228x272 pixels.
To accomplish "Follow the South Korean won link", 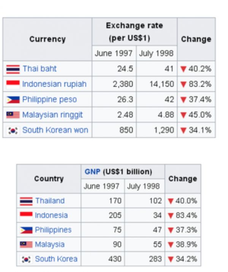I will click(x=55, y=130).
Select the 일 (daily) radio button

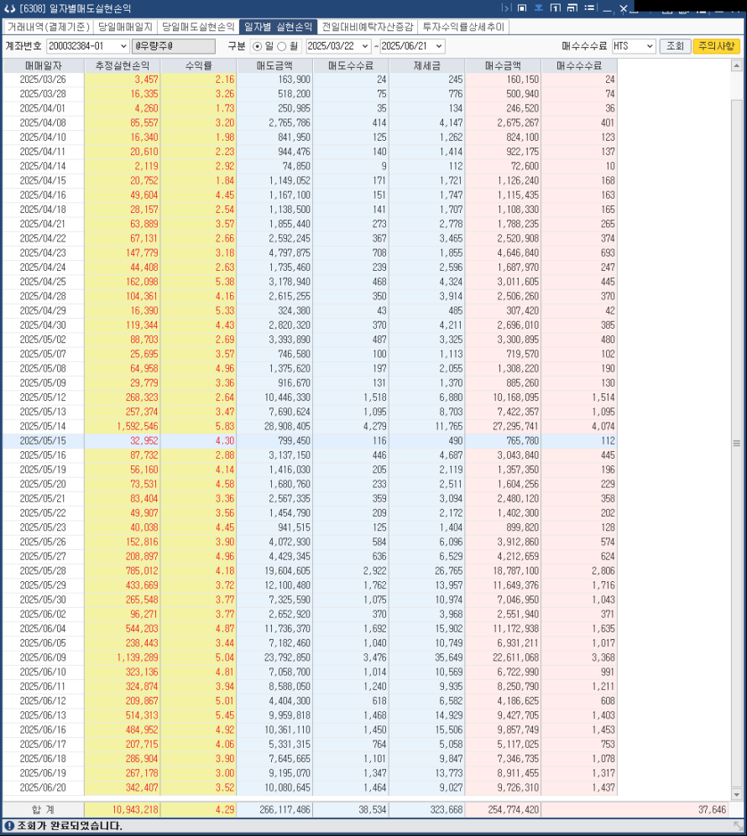point(257,46)
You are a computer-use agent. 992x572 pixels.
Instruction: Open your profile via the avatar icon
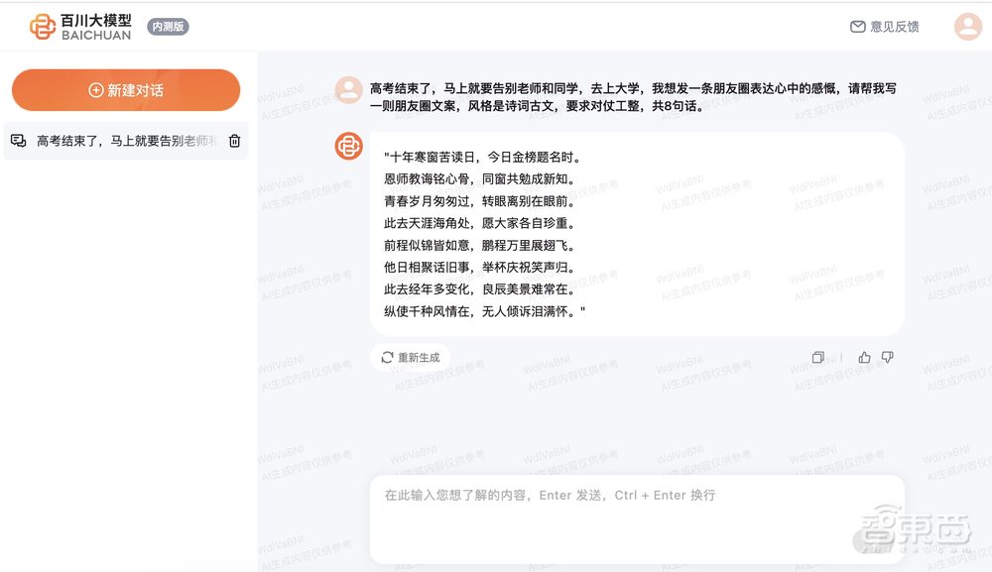(967, 26)
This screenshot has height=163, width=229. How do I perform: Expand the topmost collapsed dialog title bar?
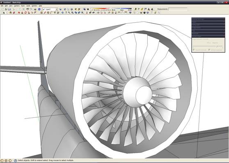click(208, 19)
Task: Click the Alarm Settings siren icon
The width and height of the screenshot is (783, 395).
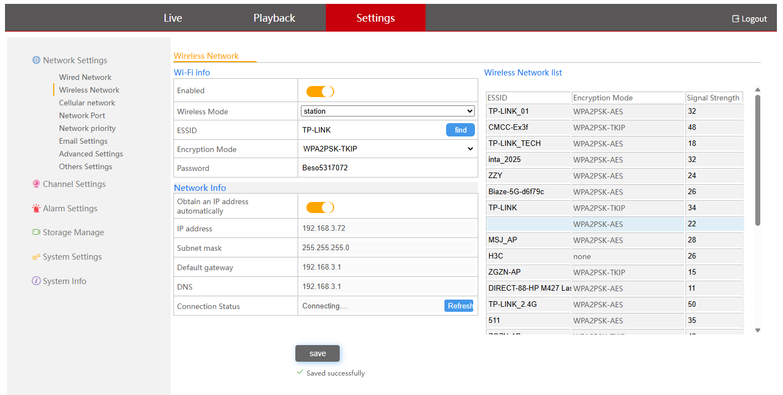Action: pos(36,209)
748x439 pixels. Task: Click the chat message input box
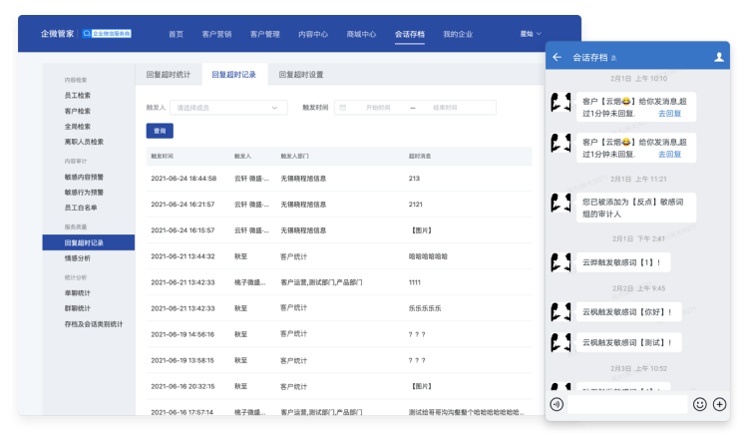tap(626, 404)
· · · · ·
§ **What you have to do**
Beginning with the line that holds "The width and", return each line through the end of the records above exactly. Do not include pictures.

§ **Answer for this exercise**
The width and height of the screenshot is (783, 395).
Action: pos(36,209)
748x439 pixels. Task: Click the chat message input box
tap(626, 404)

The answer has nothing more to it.